Hava güzeldi, biz saat 11.30 gibi yola çıktığımız için henüz Boğaz trafiği de başlamamıştı... Çubukluya varıp, aşağı sahil yoluna döndüğümüzde, gördüğü manzara karşısında; Gamse, evet tam da gelmek istediğim yer burasıydı dedi.Size de tavsiye ederim. Önce , iskelede gezindik, sonra dışarı da oturduk, önce bir çay içelim dedik. Dedik ama rüzgar teee Üsküdarlardan gelmişsiniz demedi bizi bir güzel dövdü. İş, çevremizde bundan, bizden başka etkilenen yok gibiydi. Biz çayımız falan alıp içeri taşındık.Su kayağı yapanlarla, onların etrafında dönen martıları izledik, ayile sohbeti ettik .Sonra acıktık öğle yemeğimizi yedik. Tamaam burası bitti artık dedik ve kalktık. Sahilde yürüyüş yaptık, balıkçıları izledik ve Çubuklu defterini dürüp Beykoz'a gittik:)) Bir gittiğimiz yerde duramayıp, başka bir yere bağlanma huyu neyse ki hepimizde var da sorun çıkmıyor. Gittin bir yerde otur di mi? yok olmaz, altımızdan su çıkar:)

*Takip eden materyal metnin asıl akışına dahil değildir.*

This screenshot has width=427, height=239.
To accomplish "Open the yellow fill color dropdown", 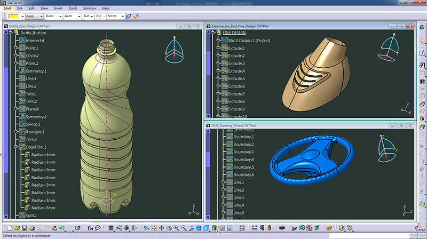I will coord(21,16).
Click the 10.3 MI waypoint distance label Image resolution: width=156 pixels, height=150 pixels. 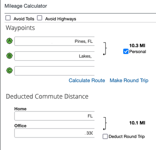[137, 46]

Beykoz'a vardık, arabadan inip kaldırıma çıktık paaat önüme bir at kestanesi düşüp hoş geldiniz dedi. At kestanesi taşımak uğur sayılır, şans getirdiği söylenir bilmem bilirmisiniz. Aaa bu yılın ilk at kestaneleri dedim ve başladım toplamaya, evdekiler zaten artık büzüşmüş, Can ve Uras tarafından dişlenmiş vakitleri de geçmişti zaten. Beykozdaysanız ve kaldırımda at kestanesi toplaya toplaya giden bir kadın gördüyseniz emin olun ki o bendim.Beykoz'u niye severim?.Beykoz'da zaman durmuş gibidir. Mesela hala teneke soba satılan, kömürle çalışan semaverler satılan dükkanlar vardır, yolda yürürken, kocam Lale bak diye beni bir dükkandan içeri itti, resmen itti adam ya... Meğer bir terzi dükkanıymış. Hala o eski tüp ütüler'le ütü yapıyordu.Tezgahının üstünde sabunlar, mezuralar, ütü o kadar eskiydi ki önce yoksa kömürlü ütü mü? dedim. Neyseki o kadar da değilmiş.Üsküdar balık pazarında 5 liraya olan palamutların 3 tanesi 10 liraydı...Dolaşırken bir de baktık ki, Beykoz pazarı... Ben girmem o kalabalığa dedimse de bunlar baba kız daldılar. Neyse bizim pazarlar gibi kalabalık değildi. Ay, un helvası bile satılıyordu, alasım da gelmedi değil... Pazarda dolaşa dolaşa yürürken birden köfte kokuları gelmeye başladı. Çubuklu' da da yemek yedik karnımız tok ama koku sarhoş ediciydi resmen. Kokuyu takip ede ede gidince bir değil onlarca köfte yapılıp satılan yerler gördük. Yiyemeyiz ama derken, hadi bir porsiyon bari alıp, üçümüz paylaşalım tadına bakalım dedik. Her ızgaranın başında bir kadın var, kocalar, çocuklar beyaz önlükler giymişler servis yapıyorlar. Biz bu sevimli kadının yerine oturduk. Kocası 15 kez oooo hoşgeldiniz dedi.Masa da kalmamıştı ama benim pratik kocam hemen bir tabureyi masa yaptı bize ... Köfteler gerçekten de acaip lezzetliydi. Yanında ızgara biberler ve domatesleriyle yuttuk hemen...
Pazardan çıkınca , çaaaay dedim ben. Gamse kıyıda bir çay bahçesini gözüne kestirmişmiş zaten. Özlem aile çay bahçesi...Dişbudak ağaçları altında, deniz kıyısında, önünde sandalların çekili olduğu, karnınız açsa size bir çırpıda bir kahvaltı tabağı hazırlayan, gözlemeler getiren çok sevimli bir yerdi.Sonbahar yapraklarını başımızdan yağdırdı ama çok kibardı hep çay tabaklarının kenarlarına düştü yapraklar.
Bu çok güzel günü de akşam edip eve döndük.Eve gelince anladım ne kadar yorgun olduğumu... İZ'de Türk ve Yunan sünger avcılarıyla ilgili bir belgesel izledim. Bizim sünger avcısı zavallım, Yunanlıların, süngercilikle ilgili müzeleri gördükçe biz de neden olmasın diye hayıflandı durdu... biraz kitap okudum ve yattım.